There are different modes of word storage which
are currently supported by DataparkSearch:
"single", "multi", "crc", "crc-multi", "cache". Default mode is "cache". Mode is
to be selected by dbmode
parameter of DBAddr command in both
indexer.conf and search.htm
files.
Examples: DBAddr mysql://localhost/search/?dbmode=single DBAddr mysql://localhost/search/?dbmode=multi DBAddr mysql://localhost/search/?dbmode=crc DBAddr mysql://localhost/search/?dbmode=crc-multi
When "single" is specified, all words are stored in one table with structure (url_id,word,weight), where url_id is the ID of the document which is referenced by rec_id field in "url" table. Word has variable char(32) SQL type.
If "multi" is selected, words will be located in different 13 tables depending of their lengths. Structures of these tables are the same with "single" mode, but fixed length char type is used, which is usually faster in most databases. This fact makes "multi" mode usually faster comparing with "single" mode.
If "crc" mode is selected, DataparkSearch will store 32 bit integer word IDs calculated by HASH32 algorithm instead of words. This mode requires less disc space and is faster than "single" and "multi" modes. DataparkSearch uses the fact that HASH32 calculates quite unique check sums for different words. According to our tests there are only 250 pairs of words have the same HASH32 value in the list of about 1.600.000 unique words. Most of these pairs (>90%) have at least one misspelled word. Words information is stored in the structure (url_id,word_id,weight), where word_id is 32 bit integer ID calculated by HASH32 algorithm. This mode is recommended for big search engines.

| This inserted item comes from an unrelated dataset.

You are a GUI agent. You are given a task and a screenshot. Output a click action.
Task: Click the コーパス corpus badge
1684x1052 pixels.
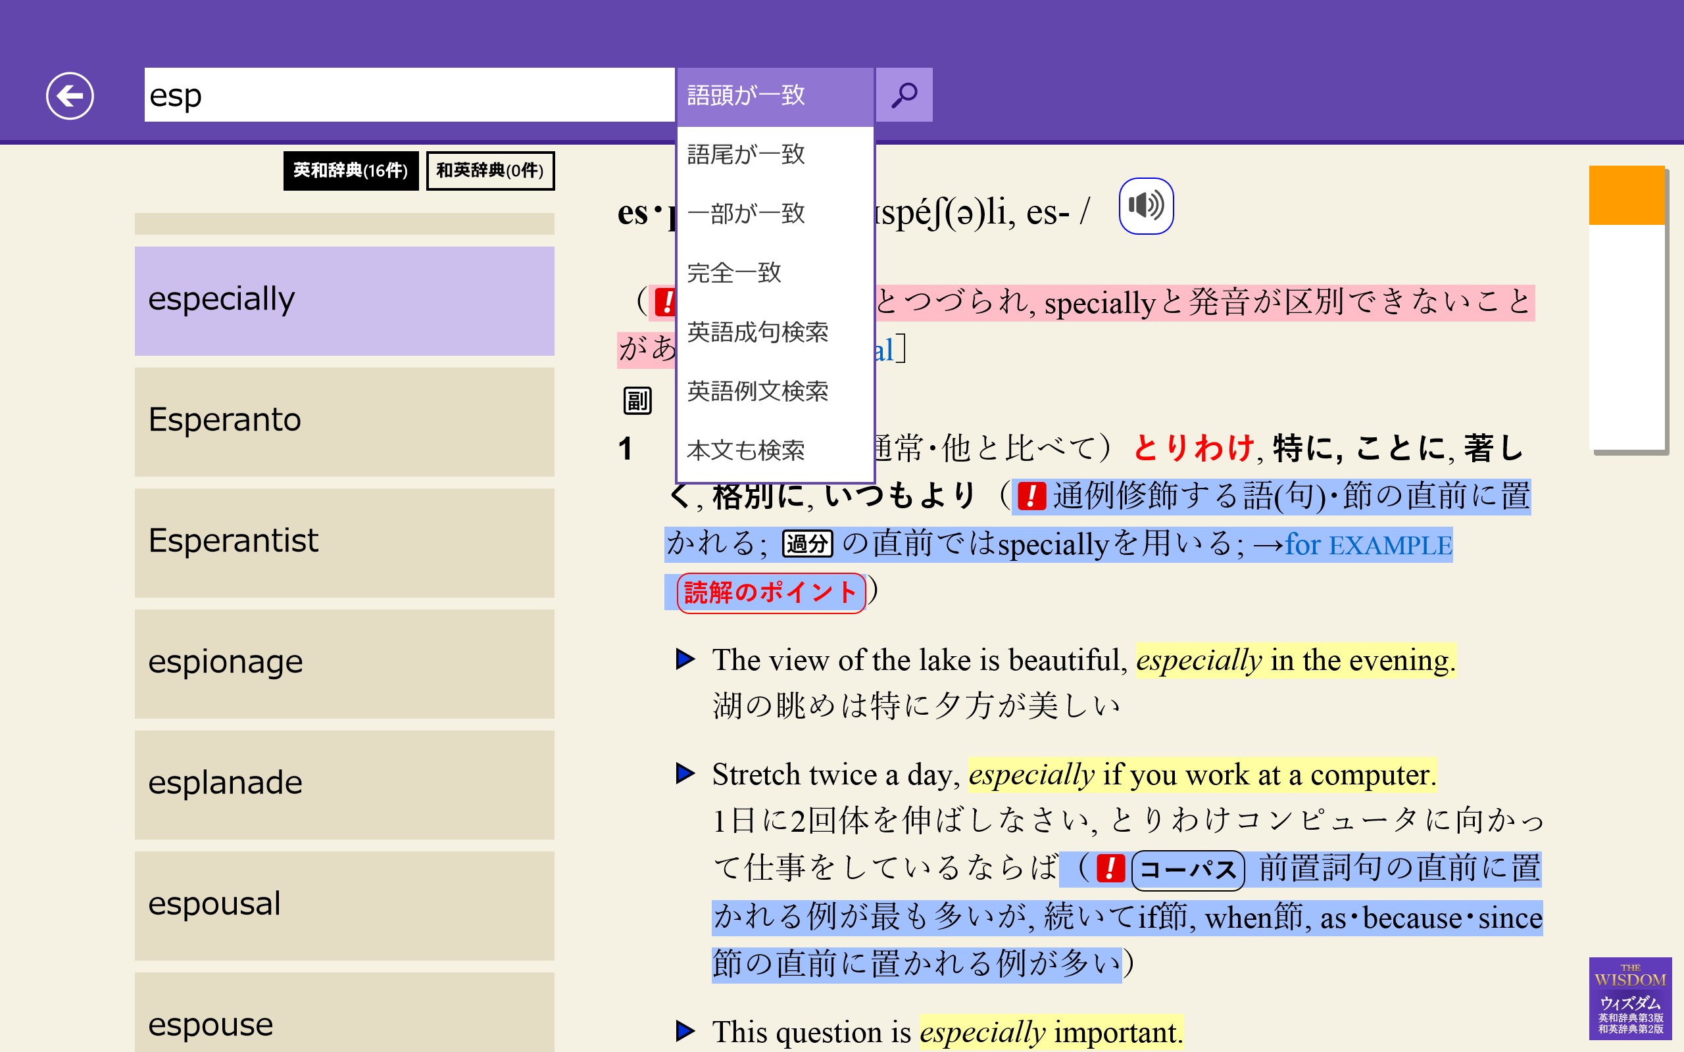click(x=1187, y=870)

When "crc-multi" mode is selected, DataparkSearch stores HASH32 word IDs in several tables with the same to "crc" structures depending on word lengths like in "multi" mode. This mode usually is the most fast and recommended for big search engines.

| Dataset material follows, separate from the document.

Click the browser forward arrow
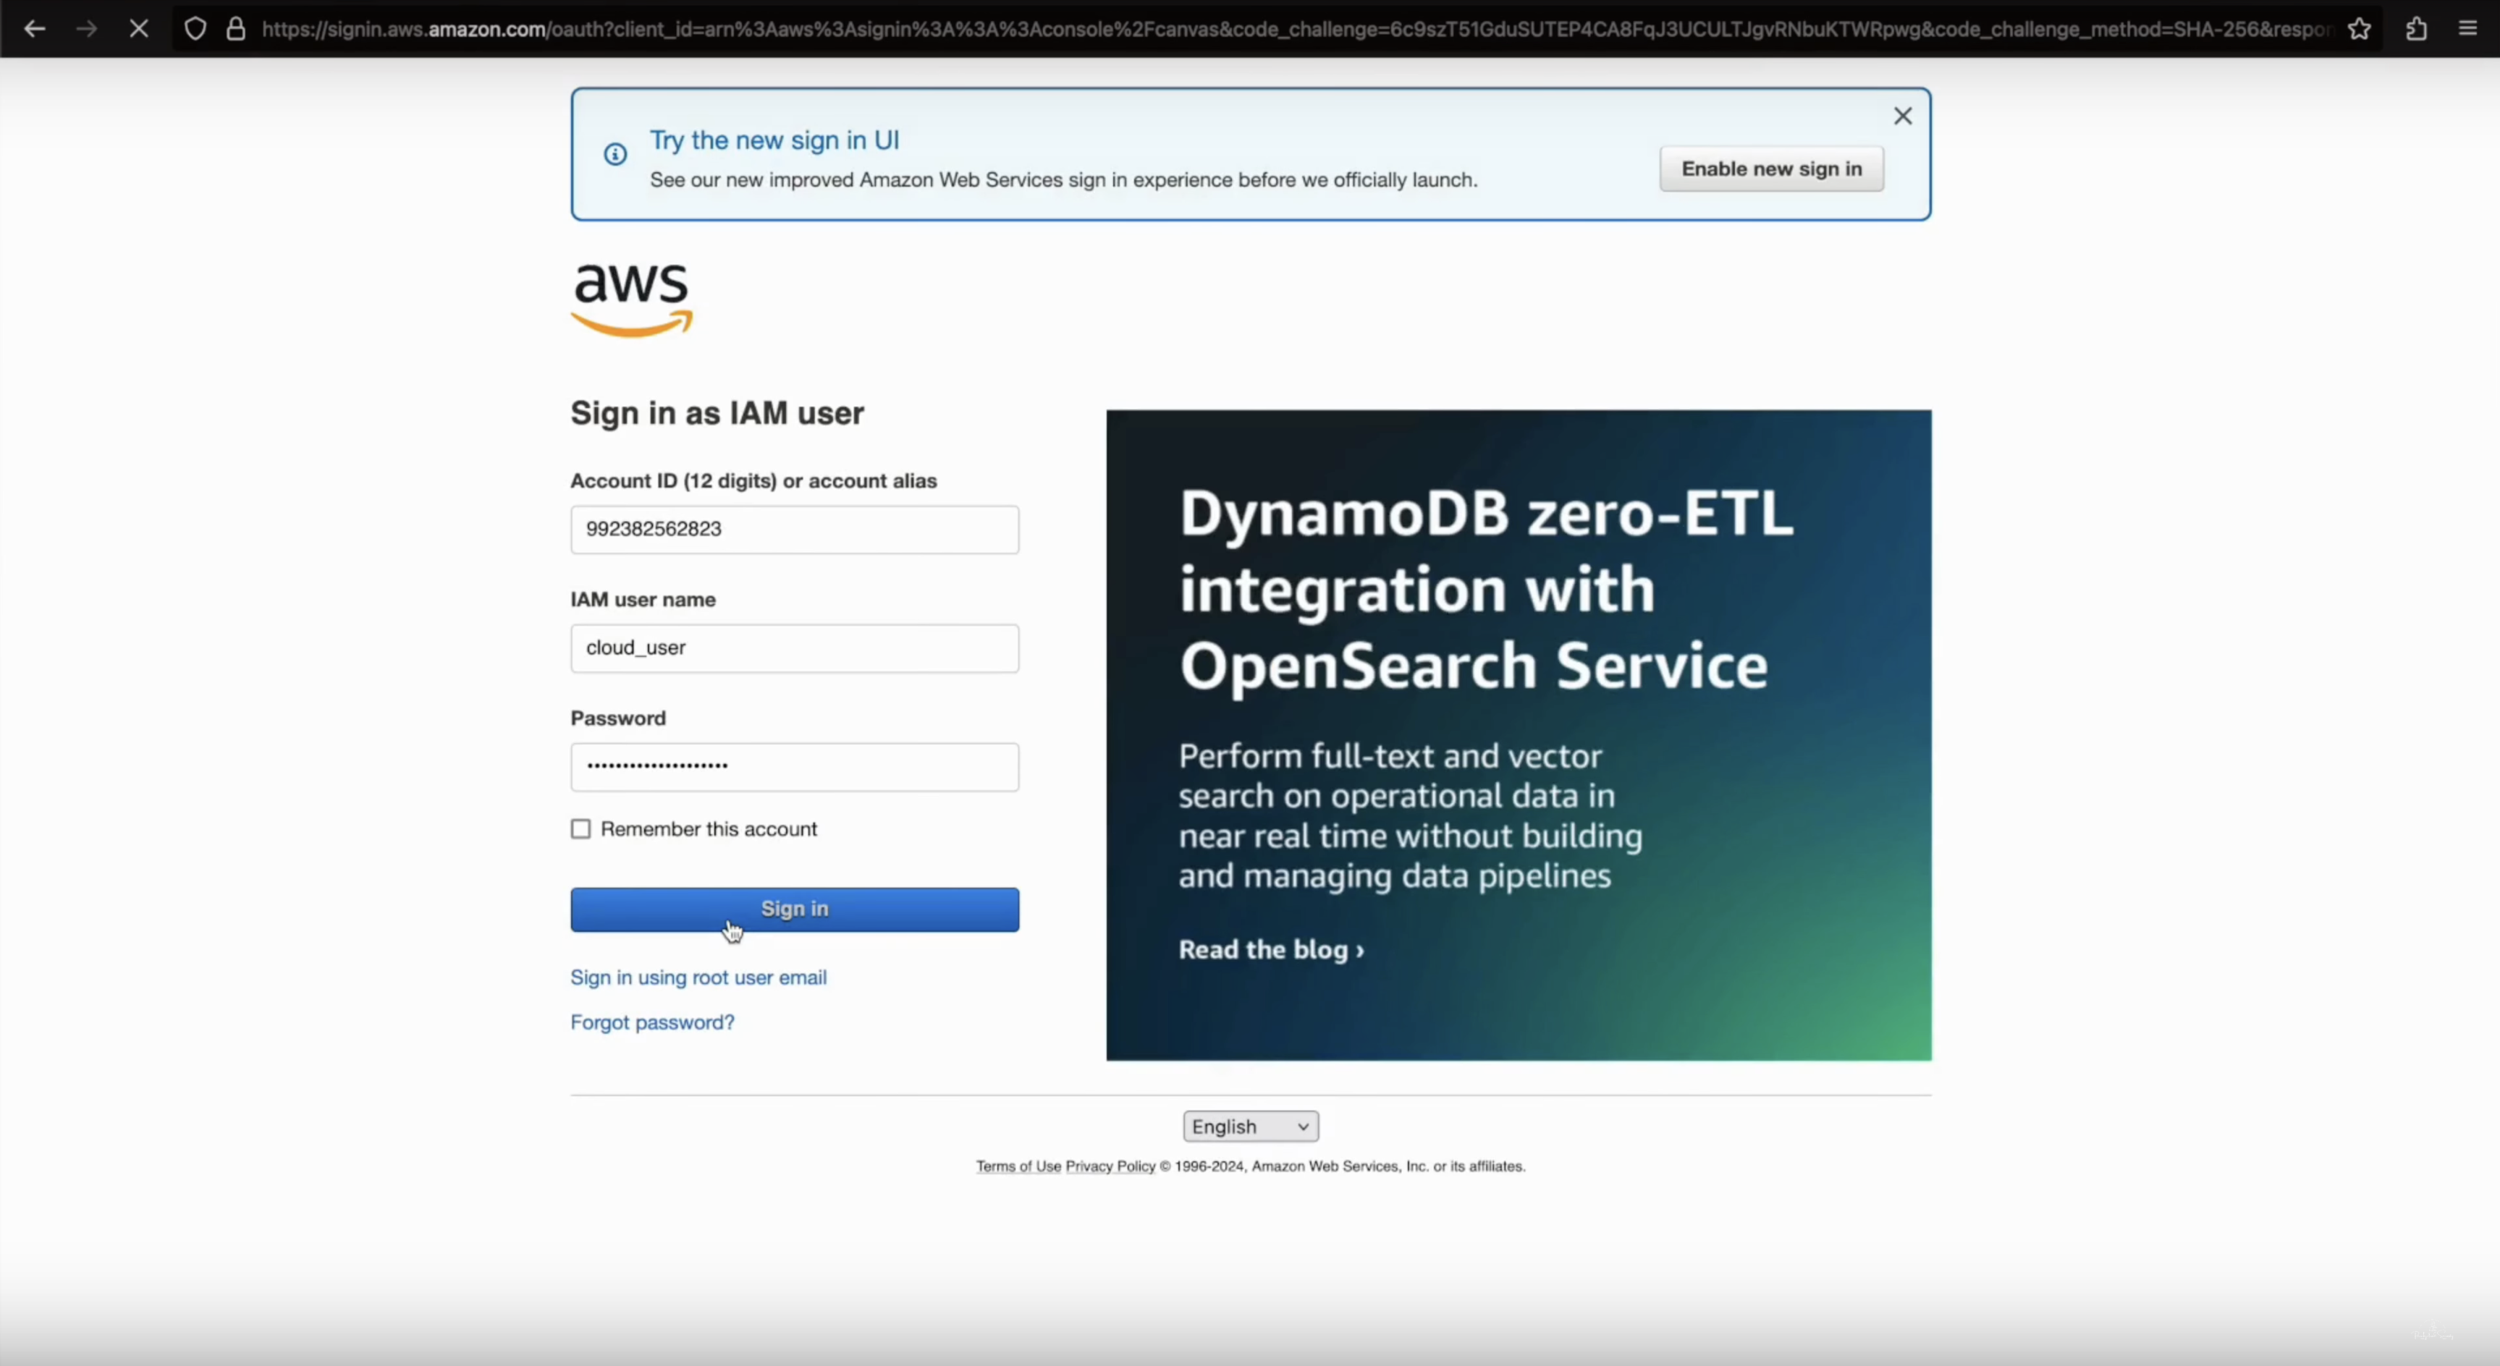Image resolution: width=2500 pixels, height=1366 pixels. 86,29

Please note that we develop DataparkSearch with PostgreSQL as back-end and often have no possibility to test each version with all of other supported databases. So, if there is no table definition in create/you_database directory, you may found PostgreSQL definition for the same table and just adopt it for your back-end. PostgreSQL table definitions are always up-to-date.
"single" and "multi" modes support substring search. As far as "crc" and "crc-multi" do not store words themselves and use integer values generated by HASH32 algorithm instead, there is no possibility of substring search in these modes.